**Excerpted data**
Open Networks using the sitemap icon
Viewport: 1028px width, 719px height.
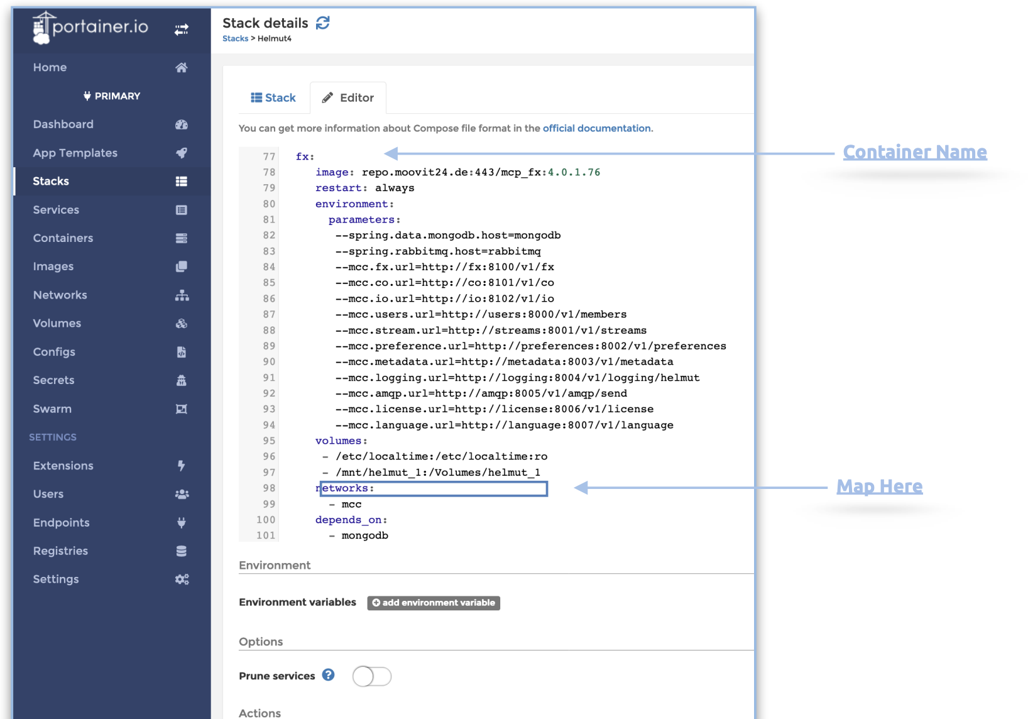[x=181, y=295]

==

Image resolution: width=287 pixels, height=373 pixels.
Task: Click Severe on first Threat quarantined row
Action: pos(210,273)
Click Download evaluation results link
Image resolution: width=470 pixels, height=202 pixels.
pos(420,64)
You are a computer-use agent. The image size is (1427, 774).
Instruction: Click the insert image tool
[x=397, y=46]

==

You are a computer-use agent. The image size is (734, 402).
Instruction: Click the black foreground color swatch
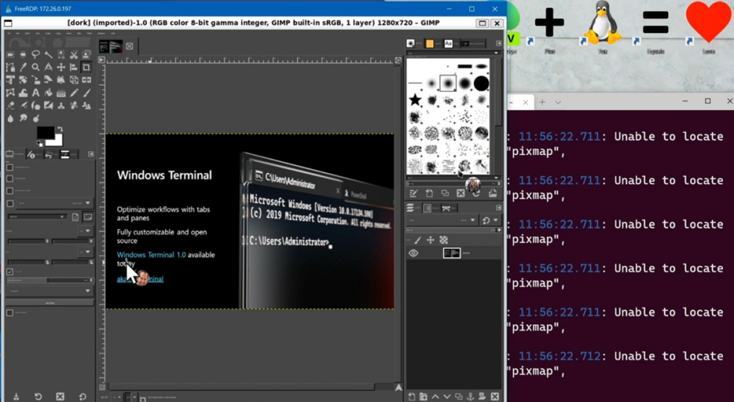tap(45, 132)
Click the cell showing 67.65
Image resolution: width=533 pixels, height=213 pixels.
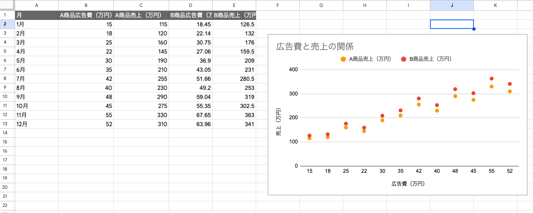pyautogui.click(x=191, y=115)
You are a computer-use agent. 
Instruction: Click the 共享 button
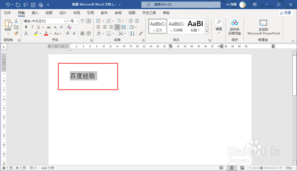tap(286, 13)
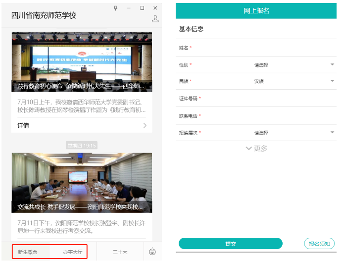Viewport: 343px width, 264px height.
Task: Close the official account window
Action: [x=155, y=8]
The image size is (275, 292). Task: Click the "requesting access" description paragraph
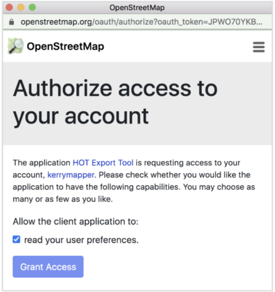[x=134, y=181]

**Directions for this task**
Reproduce each line in the listing above that mentions the string "computer".

**Worked solution**
You are a computer-use agent. The image size is (1427, 774).
You are a computer-use agent. The image size is (734, 402).
You are a computer-use agent. 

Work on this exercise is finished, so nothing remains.